_Assigned task_.
Without pictures, repeat the lines of the entries from the one containing "Task: Tap the" through the last, both ends included, and nothing else.

[Stored data entries]
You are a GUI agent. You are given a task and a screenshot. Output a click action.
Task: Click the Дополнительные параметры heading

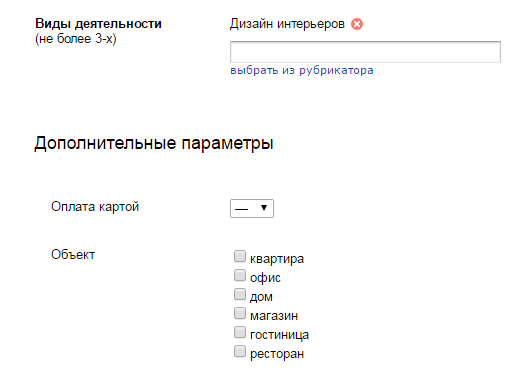click(x=154, y=144)
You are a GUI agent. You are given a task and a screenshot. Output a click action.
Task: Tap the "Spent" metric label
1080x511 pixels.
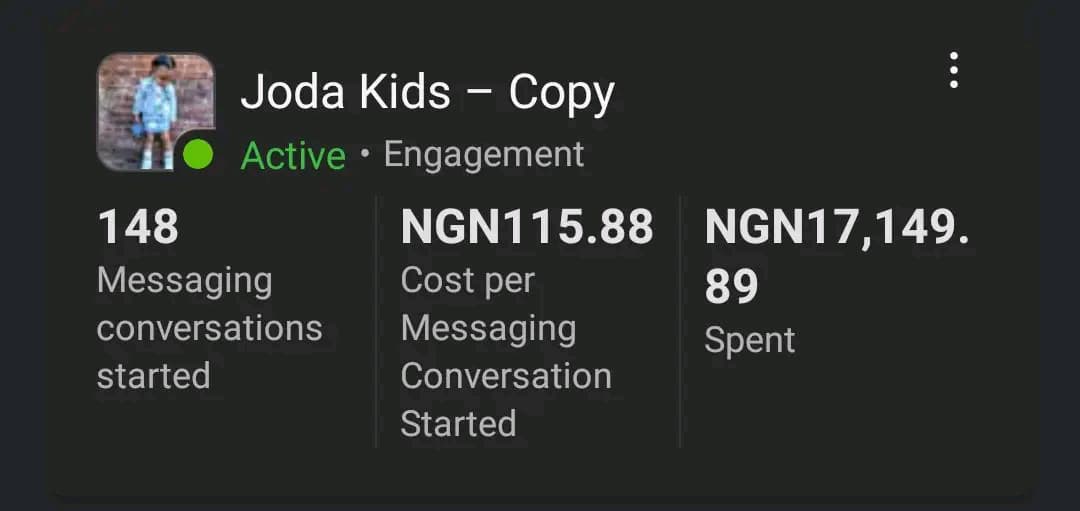click(x=749, y=340)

_Completed task_.
Task: Tap the "Spent" metric label
1080x511 pixels.
click(x=749, y=340)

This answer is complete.